* [What the task requires] Here are the records. Write out exactly the lines between the one holding "Task: Open the News toolbar icon" and the one holding "This screenshot has width=500, height=375.", inclusive.

* [Provided entries]
────

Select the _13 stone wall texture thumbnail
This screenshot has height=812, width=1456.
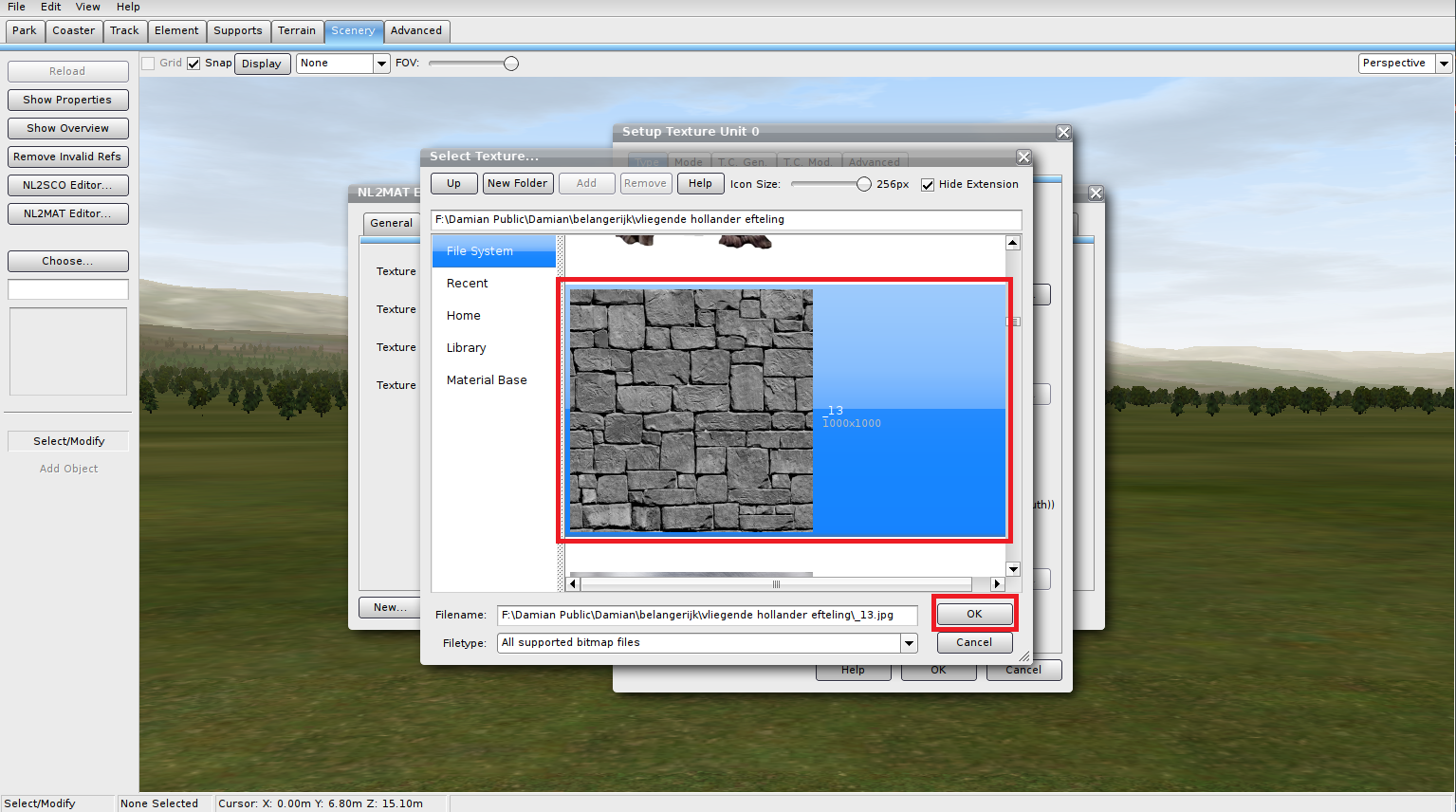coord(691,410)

────

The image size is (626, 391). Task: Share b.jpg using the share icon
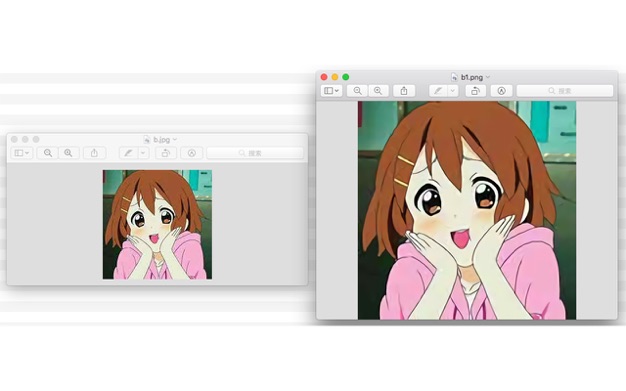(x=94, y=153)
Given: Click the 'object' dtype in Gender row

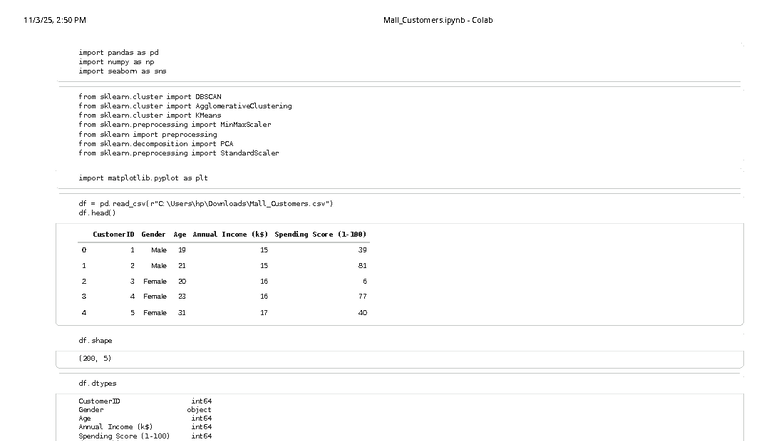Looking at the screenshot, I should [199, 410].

────

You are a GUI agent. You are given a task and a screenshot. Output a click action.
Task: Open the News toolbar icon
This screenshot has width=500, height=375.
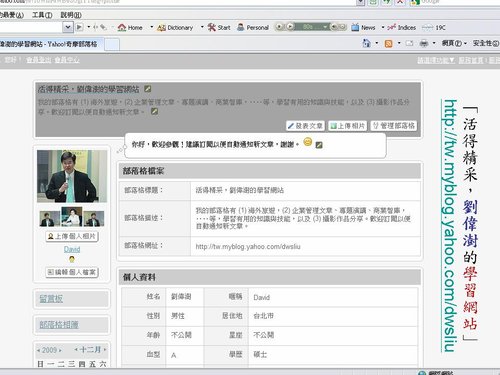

────

* [The answer]
Task: Open the News toolbar icon
This screenshot has width=500, height=375.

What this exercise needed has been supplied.